Docker announced Docker Security Scanning, an opt-in service for Docker Cloud private repo plans that provides a security assessment of the software included in container images. It enables detailed image security profiles, continuous vulnerability monitoring and notifications for integrated content security across the entire software supply chain.
Docker Security Scanning provides binary level scanning, generating a detailed security profile for each Docker image, including details that allow IT operations to assess if the software meets its security compliance standards. The service works with existing dev and IT workflows and scans every time a change is shipped, adding a checkpoint before deployment.
Docker Security Scanning works across any application and across all major Linux distributions which allow for integration into a Containers as a Service (CaaS) workflow that improves an organization’s security posture through central IT managed secure content.
Secure the global software supply chain
Also released as part of this security enhancement is an update to Docker Bench, which automates validating a host’s configuration against the CIS Benchmark recommendations. With this update, Docker users can implement recommendations from the latest CIS Docker Benchmark to ensure that their platform is configured to be in-line with the best practices outlined for Docker Engine 1.11.
“We’ve made it our goal to secure the global software supply chain from development, test to production,” said Nathan McCauley, Director of Security at Docker. “As with all of Docker’s tooling, Docker Security Scanning works as an integrated component without any disruption to developer productivity. In fact, Docker Security Scanning enables developers to accelerate their workflows while providing greater visibility into the Docker images they choose to run in their environment. In turn, with usable security capabilities and granular control, IT operations is able to flexibly configure the security policies needed to safeguard their infrastructure.”
Docker image scanning and vulnerability detection provide a container-optimized capability for granular auditing of images. The results are presented in a Bill of Materials containing the details of the image layers and components, along with the security profile of each component. This allows ISVs and app teams to make informed decisions regarding that content based on their respective security policies.
With this information, ISVs can actively fix vulnerabilities to maintain high-quality security profiles of their content that they can then transparently expose to their end users. Meanwhile, app teams can decide if they want to use an ISV image based on the displayed profile and flexibly use Security Scanning to check the additional code before deciding to deploy.
Maintaining software compliance
In addition to improving the integrity of container content, Security Scanning streamlines ongoing operations by automating the cumbersome aspects of maintaining software compliance. Previously, IT operations would have to rely on the information published by each ISV on the state of their content to the CVE (Common Vulnerability and Exposures) databases and have to manually monitor the CVE databases for any issues.
Docker Security Scanning automates this process and notifies the organization when a CVE is reported for any component within the images, enabling IT to address the issue quickly.
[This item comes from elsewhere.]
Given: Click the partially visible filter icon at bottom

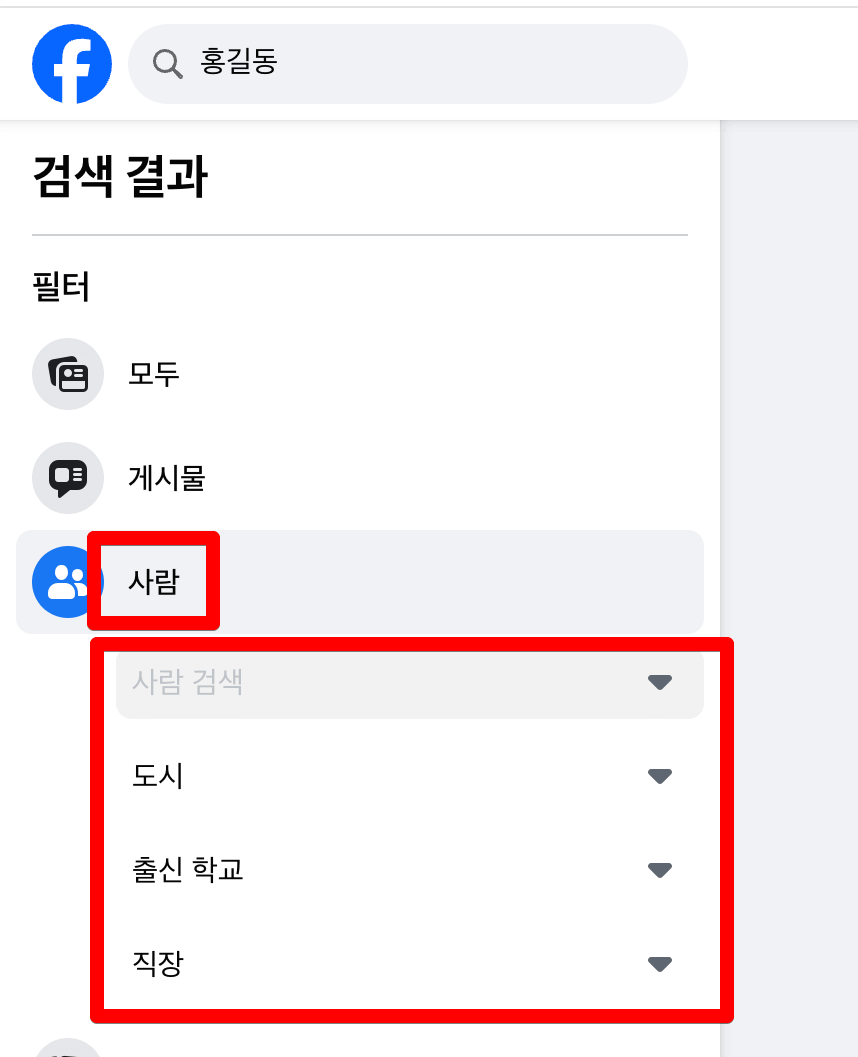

With Docker, ISVs will have an opportunity to market their up-to-date secure content, with thorough details on what’s inside the container image, to a user community that is pulling 4,000 containers a minute.
Docker Security Scanning is available as an add-on to Docker Cloud private repositories. The feature is free for private repository subscribers until August 1st, 2016, and you can opt-in to begin using the service from the Plan page in Docker Cloud.
During the free period, Docker Cloud scans the three most recently updated tags in each of your private repositories. You can push an update to an older tag to trigger a scan. The scan runs on each new image push, and updates the scan results when new information comes in from the CVE databases.